HOW TO COMPLETE THIS TASK »
Retyping each entry exactly is the whole task.
━━ PROVIDED INFORMATION ━━
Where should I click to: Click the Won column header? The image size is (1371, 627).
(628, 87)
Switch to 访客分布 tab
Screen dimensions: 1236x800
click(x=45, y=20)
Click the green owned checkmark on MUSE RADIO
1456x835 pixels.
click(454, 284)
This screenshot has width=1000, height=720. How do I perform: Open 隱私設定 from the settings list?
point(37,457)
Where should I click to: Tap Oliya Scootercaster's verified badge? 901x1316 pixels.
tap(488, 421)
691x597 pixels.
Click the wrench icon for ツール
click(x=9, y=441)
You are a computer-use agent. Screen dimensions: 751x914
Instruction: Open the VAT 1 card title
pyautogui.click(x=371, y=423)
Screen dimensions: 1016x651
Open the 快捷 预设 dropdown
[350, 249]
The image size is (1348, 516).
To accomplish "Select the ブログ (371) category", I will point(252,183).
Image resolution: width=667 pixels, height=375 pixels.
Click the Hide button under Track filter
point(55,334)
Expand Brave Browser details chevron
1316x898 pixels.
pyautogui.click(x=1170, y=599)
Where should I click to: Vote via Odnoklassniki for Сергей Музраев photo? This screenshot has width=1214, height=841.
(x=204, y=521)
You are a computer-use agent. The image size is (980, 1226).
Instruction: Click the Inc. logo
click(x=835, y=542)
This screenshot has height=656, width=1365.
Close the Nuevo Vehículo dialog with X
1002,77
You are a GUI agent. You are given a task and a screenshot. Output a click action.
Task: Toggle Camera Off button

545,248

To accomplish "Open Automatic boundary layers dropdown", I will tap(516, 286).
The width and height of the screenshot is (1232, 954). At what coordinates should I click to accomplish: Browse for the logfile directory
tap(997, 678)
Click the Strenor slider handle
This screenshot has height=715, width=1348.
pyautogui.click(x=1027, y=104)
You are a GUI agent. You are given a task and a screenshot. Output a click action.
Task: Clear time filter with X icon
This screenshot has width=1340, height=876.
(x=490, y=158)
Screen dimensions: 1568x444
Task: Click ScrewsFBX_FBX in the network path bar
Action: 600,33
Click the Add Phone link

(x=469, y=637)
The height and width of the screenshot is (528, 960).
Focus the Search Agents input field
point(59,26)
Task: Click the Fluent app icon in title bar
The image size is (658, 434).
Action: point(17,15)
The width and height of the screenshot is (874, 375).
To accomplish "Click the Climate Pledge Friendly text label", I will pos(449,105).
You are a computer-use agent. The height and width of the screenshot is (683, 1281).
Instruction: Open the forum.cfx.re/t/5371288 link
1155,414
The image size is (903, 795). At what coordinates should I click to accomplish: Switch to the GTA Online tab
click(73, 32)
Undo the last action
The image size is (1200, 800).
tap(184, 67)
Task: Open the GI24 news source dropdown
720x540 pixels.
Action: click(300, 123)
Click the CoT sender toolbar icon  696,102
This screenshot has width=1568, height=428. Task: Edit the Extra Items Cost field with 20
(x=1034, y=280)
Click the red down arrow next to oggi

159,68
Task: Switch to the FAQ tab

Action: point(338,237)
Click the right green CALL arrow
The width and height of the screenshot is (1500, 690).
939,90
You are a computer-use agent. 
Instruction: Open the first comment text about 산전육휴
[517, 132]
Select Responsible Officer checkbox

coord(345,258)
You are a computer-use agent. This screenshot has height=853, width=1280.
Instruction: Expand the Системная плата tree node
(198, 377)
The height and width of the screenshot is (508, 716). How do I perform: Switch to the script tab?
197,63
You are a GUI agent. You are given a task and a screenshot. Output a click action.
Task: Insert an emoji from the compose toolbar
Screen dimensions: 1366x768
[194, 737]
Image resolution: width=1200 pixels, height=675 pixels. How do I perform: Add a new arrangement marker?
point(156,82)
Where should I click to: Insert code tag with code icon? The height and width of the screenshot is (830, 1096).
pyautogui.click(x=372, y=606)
━━━
TASK RESPONSE »
Where should I click to: Click the Won column header? The image size is (1371, 627).
(628, 87)
Switch to 访客分布 tab
Screen dimensions: 1236x800
click(x=45, y=20)
Click the green owned checkmark on MUSE RADIO
1456x835 pixels.
click(454, 284)
This screenshot has width=1000, height=720. How do I perform: Open 隱私設定 from the settings list?
point(37,457)
Where should I click to: Tap Oliya Scootercaster's verified badge? 901x1316 pixels.
tap(488, 421)
691x597 pixels.
Click the wrench icon for ツール
click(x=9, y=441)
You are a computer-use agent. Screen dimensions: 751x914
Instruction: Open the VAT 1 card title
pyautogui.click(x=371, y=423)
Screen dimensions: 1016x651
Open the 快捷 预设 dropdown
[350, 249]
The image size is (1348, 516).
To accomplish "Select the ブログ (371) category", I will point(252,183).
Image resolution: width=667 pixels, height=375 pixels.
Click the Hide button under Track filter
point(55,334)
Expand Brave Browser details chevron
1316x898 pixels.
pyautogui.click(x=1170, y=599)
Where should I click to: Vote via Odnoklassniki for Сергей Музраев photo? This screenshot has width=1214, height=841.
(x=204, y=521)
You are a computer-use agent. The image size is (980, 1226).
Instruction: Click the Inc. logo
click(x=835, y=542)
This screenshot has height=656, width=1365.
Close the Nuevo Vehículo dialog with X
1002,77
You are a GUI agent. You are given a task and a screenshot. Output a click action.
Task: Toggle Camera Off button

545,248

To accomplish "Open Automatic boundary layers dropdown", I will tap(516, 286).
The width and height of the screenshot is (1232, 954). At what coordinates should I click to accomplish: Browse for the logfile directory
tap(997, 678)
Click the Strenor slider handle
This screenshot has height=715, width=1348.
pyautogui.click(x=1027, y=104)
You are a GUI agent. You are given a task and a screenshot. Output a click action.
Task: Clear time filter with X icon
This screenshot has width=1340, height=876.
(x=490, y=158)
Screen dimensions: 1568x444
Task: Click ScrewsFBX_FBX in the network path bar
Action: 600,33
Click the Add Phone link

(x=469, y=637)
The height and width of the screenshot is (528, 960).
Focus the Search Agents input field
point(59,26)
Task: Click the Fluent app icon in title bar
The image size is (658, 434).
Action: point(17,15)
The width and height of the screenshot is (874, 375).
To accomplish "Click the Climate Pledge Friendly text label", I will pos(449,105).
You are a computer-use agent. The height and width of the screenshot is (683, 1281).
Instruction: Open the forum.cfx.re/t/5371288 link
1155,414
The image size is (903, 795). At what coordinates should I click to accomplish: Switch to the GTA Online tab
click(73, 32)
Undo the last action
The image size is (1200, 800).
tap(184, 67)
Task: Open the GI24 news source dropdown
720x540 pixels.
Action: click(300, 123)
Click the CoT sender toolbar icon  696,102
This screenshot has width=1568, height=428. Task: Edit the Extra Items Cost field with 20
(x=1034, y=280)
Click the red down arrow next to oggi

159,68
Task: Switch to the FAQ tab

Action: point(338,237)
Click the right green CALL arrow
The width and height of the screenshot is (1500, 690).
939,90
You are a computer-use agent. 
Instruction: Open the first comment text about 산전육휴
[517, 132]
Select Responsible Officer checkbox

coord(345,258)
You are a computer-use agent. This screenshot has height=853, width=1280.
Instruction: Expand the Системная плата tree node
(198, 377)
The height and width of the screenshot is (508, 716). How do I perform: Switch to the script tab?
197,63
You are a GUI agent. You are given a task and a screenshot. Output a click action.
Task: Insert an emoji from the compose toolbar
Screen dimensions: 1366x768
[194, 737]
Image resolution: width=1200 pixels, height=675 pixels. How do I perform: Add a new arrangement marker?
point(156,82)
Where should I click to: Insert code tag with code icon? The height and width of the screenshot is (830, 1096).
pyautogui.click(x=372, y=606)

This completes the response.